These are the ingredients for Steradent tablets:

_Sodium Bicarbonate, Sodium Sulfate, Citric Acid, Sodium Carbonate Peroxide, Potassium Caroate, Sodium Carbonate, PEG 150, Malic Acid, PEG 90, Sulfamic Acid, Tetraacetylethylenediamine, Aroma, Sodium Cocoyl Isethionate, Ceteareth 80, Sodium Chloride, Hexamethylenetetramine, CI 74160, Cetylpyridinium Chloride, CI 4543_
Some of them may add to taste problems and also it is difficult to know what strength to use; dentures are one thing but drinking water tanks are another. Similarly household bleach contains surfactants which can also lead to taste problems.

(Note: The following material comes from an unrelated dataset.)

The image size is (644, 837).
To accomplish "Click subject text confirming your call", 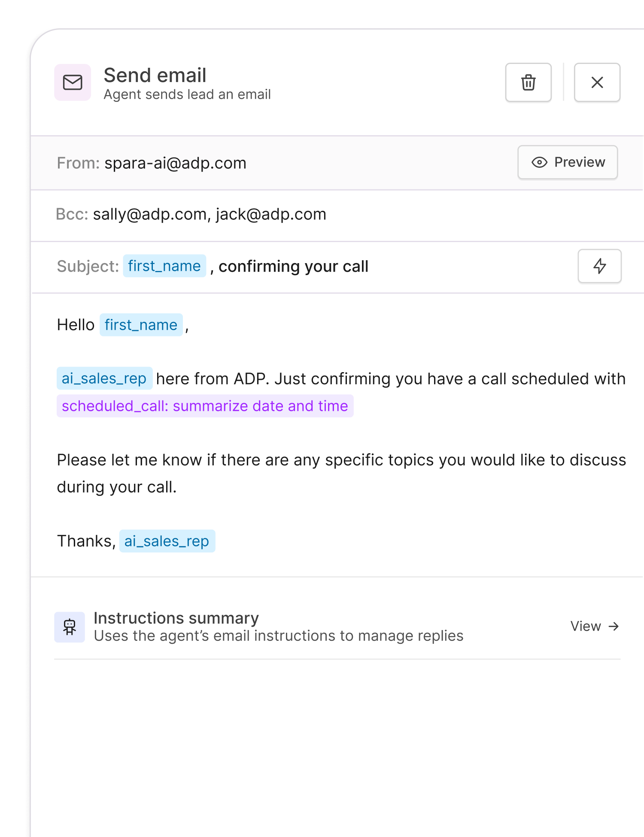I will click(293, 267).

Using coca-cola for waste tanks can have a limited effect, see here it relies on its acidity (Ph3) to neutralise the organic material in the waste tank but detergents such as washing up liquid is alkali (Ph 12) which will tend to neutralise the coca-cola. Sodium hypochlorite or bleach is alkali and therefore will not be affected by the detergents. 
I know you don't drink from the tanks but don't forget food and salad preparation, cleaning teeth (I forgot the Steradent ) etc..

Hope this helps,

Graham


----------



## MEW (Nov 20, 2005)

Ever since I've had a motorhome I've used Milton Tablets (for cleaning baby bottles)


----------



## vicdicdoc (May 14, 2005)

I use the tablets from Zappy . . no after taste if used as directed & flushed
http://zappysblog.com/


----------



## Patrick_Phillips (Aug 17, 2006)

The main active ingredient in Miltons is Sodium Metabisulphite.
The same chemical is used in the brewing of beer and wine making and usually known as Campden Tablets.
The home brewers and wine makers get very, very upset if the taste of their concoctions gets messed about so I think we can take it that it won't be a problem in a motorhome!
Youngs are the main brand for Campden Tablets but many of the Home Brew shops sell it under their own name or as a generic chemical.
Any taste shouldn't last more than about 1 hour.

If you want to test the state of your drinking water after treatment, try Gentian Violet (aka many other names) but this is harder to come by. It is used to stop hens from pecking each other so maybe an agricultural supplier?? Still listed as an indices of choice by the WHO.

Patrick


----------



## rogerblack (May 1, 2005)

vicdicdoc said:


> I use the tablets from Zappy . . no after taste if used as directed & flushed
> http://zappysblog.com/


ditto, I do this 2-3 times a year - in fact I happen to have just filled the fresh tank and per instructions am waiting an hour or so hence wandered indoors to find this!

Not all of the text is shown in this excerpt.